Determine the curves along the vector field Consider the vector field  $\vec{v} = x \vec\imath + y \vec\jmath$ for $0\le{x}\le{\infty}$ and $0\le{y}\le{\infty}$.
Determine the parametric equations for the curves along which $\vec{v}$ has constant magnitude and for the curves along which $\vec{v}$ has constant direction.
I know how to draw the vector field, and I have already done so for a few points. I am confused on how you would use this vector field to get the parametric equations for curves along the constant magnitude and constant direction. What does it mean to say "along the constant magnitude" and "along the constant direction"? I appreciate any answer I can get. 
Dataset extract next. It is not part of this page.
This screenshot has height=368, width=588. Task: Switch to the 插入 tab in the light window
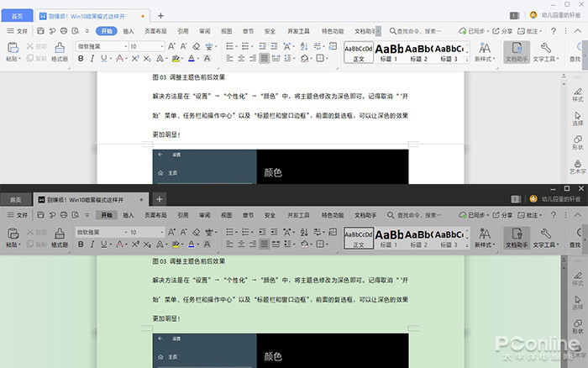tap(129, 30)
 A: Hints: 1) What is the magnitude of $\vec{v}$ at any point $(x,y)$? Once you compute that, it should be clearer what it means for $\vec{v}$ to have constant magnitude. 2) What is the slope of $\vec{v}$ at some point $(x,y)$? Can you use that to attack the second question?
A: a) The magnitude of the field is $\sqrt{x^2+y^2}$. When it is constant, we have 
$$
\sqrt{x^2+y^2} = k
$$
for some constant $k$. In other words, the curves for which the magnitude is constant are circles. Can you find parametric equations of such circles?
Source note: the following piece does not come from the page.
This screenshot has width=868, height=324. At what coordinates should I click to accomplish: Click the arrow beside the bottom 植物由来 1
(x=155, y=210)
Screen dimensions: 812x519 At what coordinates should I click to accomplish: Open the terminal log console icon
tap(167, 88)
b) The curves of the vector field are such that the vectors are tangent to the curves, therefore, they satisfy
\begin{cases}
dx = k\cdot  x \\
dy = k \cdot y
\end{cases}
where $k$ is constant. It follows that for $x,y >0$:
$$k = \frac{dx}{x} = \frac{dy}{y} \quad \Rightarrow \quad \ln x = \ln y+ C \quad \Rightarrow \quad \ln \frac{x}{y} = C \quad \Rightarrow \quad \frac{x}{y} = e^C$$
We have thus shown that the curves are of the form
$$
y= A x
$$
where $A=e^{-C}$ is a positive constant. This is a linear equation, which shows that all curves have constant slope (or direction).